Lazar Jovanović's 1842 book is referred to in literature as Epistolija (Cyrillic: Епистолија), and it is kept in Belgrade in the National Library of Serbia, in its collection of old and rare books (Rs97). The manuscript was commissioned by the Church of the Annunciation in the village of Osječani in the Doboj area, and Jovanović wrote it in Tešanj. It contains a version of an apocryphal epistle known by various names, such as the Epistle of Christ from Heaven. This epistle is found in a great number of versions written in many languages within traditions of both Eastern and Western Christianity. (Note: A short version of the epistle, originated in England, appeared in the Chicago Evening Post in 1917.) It was first mentioned in AD584 in a letter by Licinian, the Bishop of Cartagena (in the Byzantine part of Spain), in which he strongly condemned it. The epistle claims to have been written by Jesus Christ or God and descended from heaven, usually to Rome or Jerusalem. It curses those who doubt its divine origin, and promises benefits to those who copy and spread it further or read it in public. It could also be used as a personal or household amulet. Eastern Church authorities were not unanimous in its condemnation, and there are indications that it was sometimes read at church services.

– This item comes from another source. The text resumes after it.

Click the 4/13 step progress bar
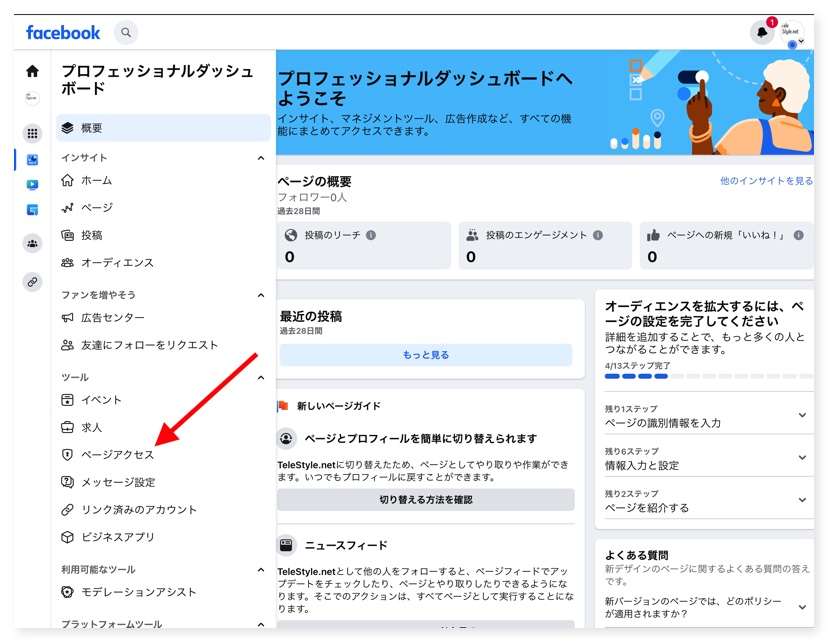Screen dimensions: 828x642 (706, 377)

Epistolija is written on paper and contains 30 leaves measuring 200 by 155millimetres, while the size of the text columns is 130 by 120millimetres, with 12 to 14 lines per page. The covers are made of wooden boards coated with dark brown leather, measuring 205 by 160millimetres. Normal text is written in black ink, and the headings in red. Folios 2r, 20v–23v, 26r–29v and 30v were left empty by the writer, but some of these leaves contain later inscriptions.

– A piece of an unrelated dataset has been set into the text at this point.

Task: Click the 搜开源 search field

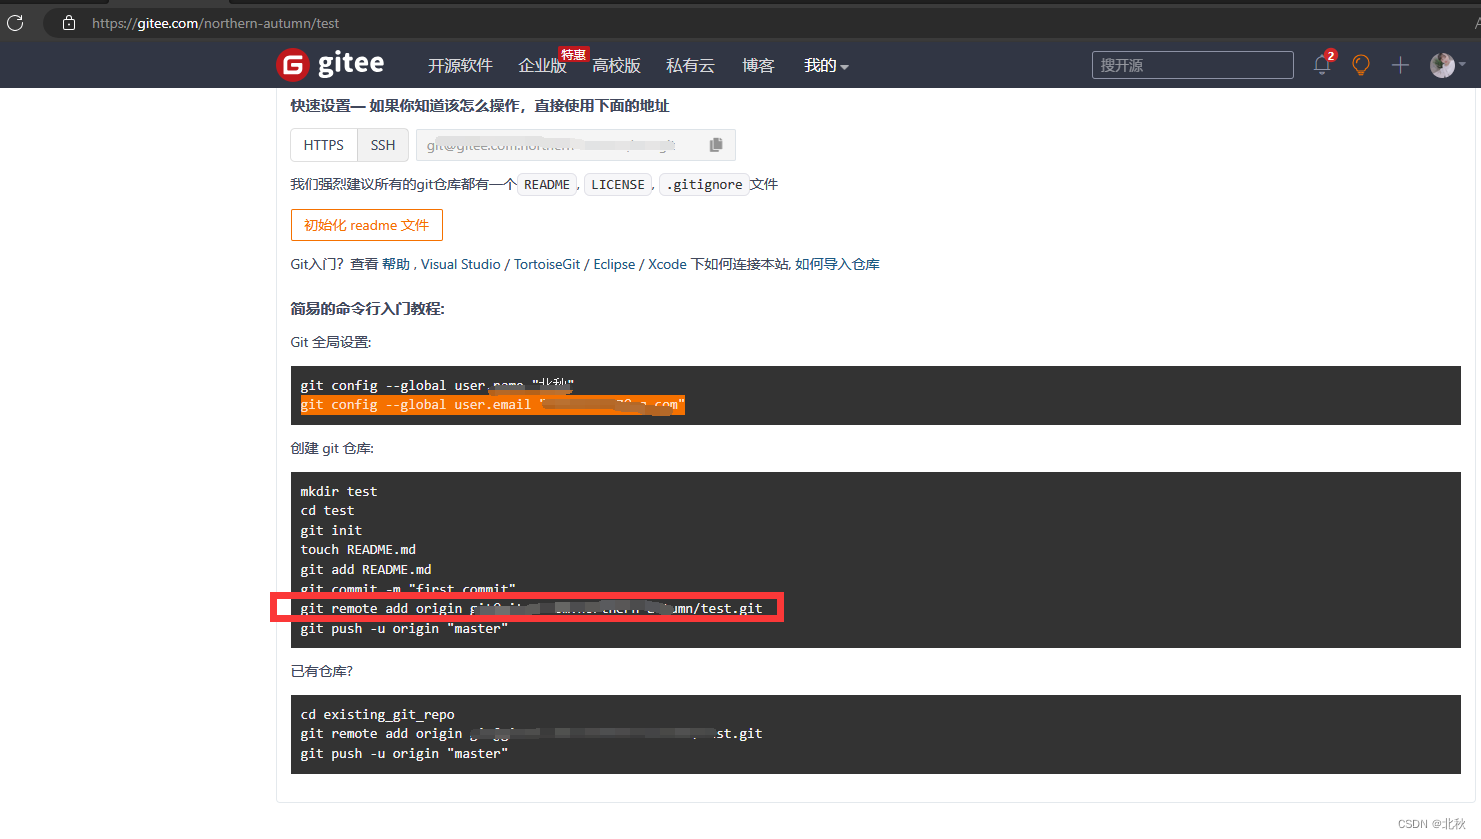Action: (1192, 64)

In Epistolija, the text of the epistle is preceded by an introductory section, a kind of abstract, titled "Edification of the Serb People" (Поучєниє народа србскога). The epistle itself begins in f.5r with the account of how God sent it from heaven enclosed in a stone that fell near Jerusalem. The stone was small, but nobody could lift it. After Saint Peter and the Patriarch of Jerusalem prayed with bishops, monks and priests before the stone for three days and nights, it opened up and the letter within it was taken to a church and read before the congregation. The text of the letter is then presented, after which the narrative returns to the congregation, who piously engage in the copying and spreading of the letter throughout the whole land. Some versions of the epistle present only the letter without the framing stories. The letter contains condemnations of various kinds of sins, disregard for precepts of the Church, and bad conduct, depicting vividly the harsh punishments for these transgressions. It especially focuses on the strict observation of Sunday as the Lord's Day. The epistle ends in f.19v, and the remaining leaves of the book were reserved for writing the names of persons to be prayed for at services in the Osječani church. Already Jovanović had written about sixty names, mostly in the section "Memory Eternal of the Deceased Servants of God". The book is illustrated with two headpieces, one representing Jesus Christ (f.3r) and the other depicting the Deesis (f.5r).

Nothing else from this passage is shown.